About this task - For the material that follows, return exactly the lines from the one with "You are a computer-use" through the one with "Instruction: Open the", both ends included.

Dataset entries -
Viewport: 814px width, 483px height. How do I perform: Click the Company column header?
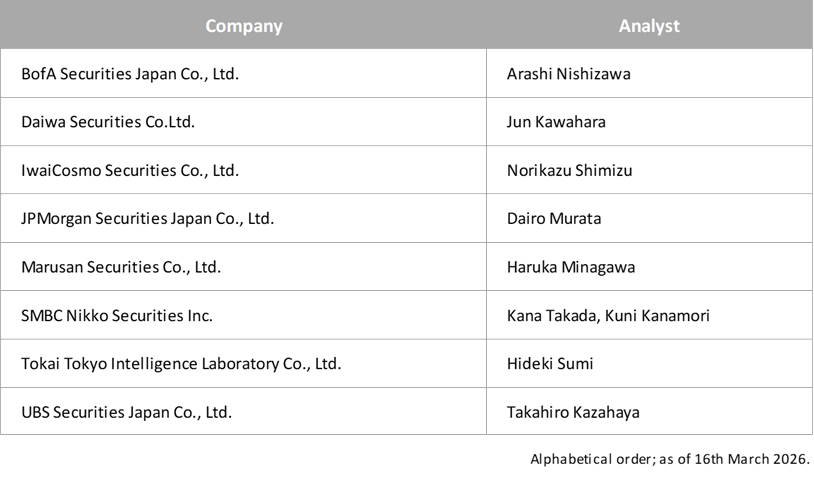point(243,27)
---
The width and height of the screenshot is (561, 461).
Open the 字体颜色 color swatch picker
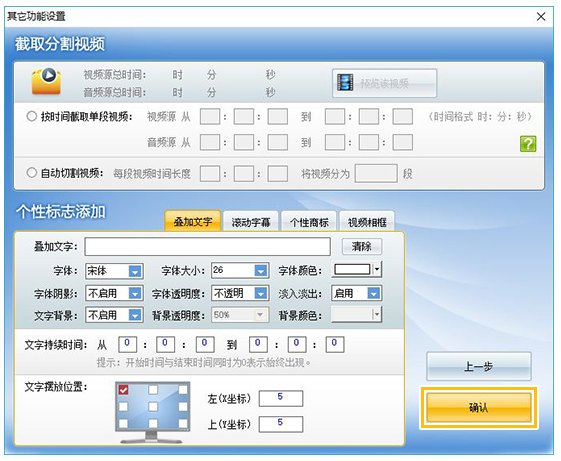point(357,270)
---
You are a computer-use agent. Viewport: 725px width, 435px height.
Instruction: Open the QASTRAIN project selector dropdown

Task output -
You are a computer-use agent. Viewport: 725px width, 435px height.
Instruction: Open the QASTRAIN project selector dropdown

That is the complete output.